### What you should do
Where a line below holds the string "blue", that line goes into the answer.

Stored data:
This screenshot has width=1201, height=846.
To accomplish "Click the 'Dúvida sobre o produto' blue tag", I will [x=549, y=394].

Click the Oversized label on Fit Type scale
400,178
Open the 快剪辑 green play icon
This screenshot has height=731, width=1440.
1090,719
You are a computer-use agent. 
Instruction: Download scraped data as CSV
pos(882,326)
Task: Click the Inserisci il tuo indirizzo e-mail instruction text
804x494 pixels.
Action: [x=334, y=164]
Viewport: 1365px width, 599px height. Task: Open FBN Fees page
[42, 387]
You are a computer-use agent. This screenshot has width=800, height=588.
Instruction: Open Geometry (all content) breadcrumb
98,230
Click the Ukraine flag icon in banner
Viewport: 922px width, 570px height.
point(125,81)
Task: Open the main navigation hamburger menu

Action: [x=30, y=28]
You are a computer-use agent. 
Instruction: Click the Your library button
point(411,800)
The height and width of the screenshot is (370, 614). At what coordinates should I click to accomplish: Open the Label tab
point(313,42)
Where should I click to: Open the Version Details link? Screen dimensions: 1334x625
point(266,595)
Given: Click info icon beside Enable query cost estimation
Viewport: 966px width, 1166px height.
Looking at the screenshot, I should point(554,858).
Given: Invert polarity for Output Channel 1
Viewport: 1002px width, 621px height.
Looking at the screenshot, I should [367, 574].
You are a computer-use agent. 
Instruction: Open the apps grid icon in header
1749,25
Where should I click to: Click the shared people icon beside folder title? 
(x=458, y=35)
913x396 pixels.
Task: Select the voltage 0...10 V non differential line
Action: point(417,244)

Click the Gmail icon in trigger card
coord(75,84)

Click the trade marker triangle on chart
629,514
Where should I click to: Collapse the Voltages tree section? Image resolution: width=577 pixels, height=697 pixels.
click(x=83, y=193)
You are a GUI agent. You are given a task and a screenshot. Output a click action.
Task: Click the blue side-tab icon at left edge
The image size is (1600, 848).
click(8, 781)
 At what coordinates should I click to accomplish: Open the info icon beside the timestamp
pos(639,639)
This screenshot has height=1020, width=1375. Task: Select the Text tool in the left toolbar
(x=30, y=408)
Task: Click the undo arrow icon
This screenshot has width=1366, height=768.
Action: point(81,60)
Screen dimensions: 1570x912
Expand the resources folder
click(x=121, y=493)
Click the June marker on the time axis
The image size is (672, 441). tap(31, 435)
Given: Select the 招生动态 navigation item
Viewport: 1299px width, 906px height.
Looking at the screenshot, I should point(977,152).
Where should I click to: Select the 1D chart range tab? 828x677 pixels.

### Answer space
To accomplish "Click the 'Dúvida sobre o produto' blue tag", I will [x=549, y=394].
Task: Click the blue side-tab icon at left edge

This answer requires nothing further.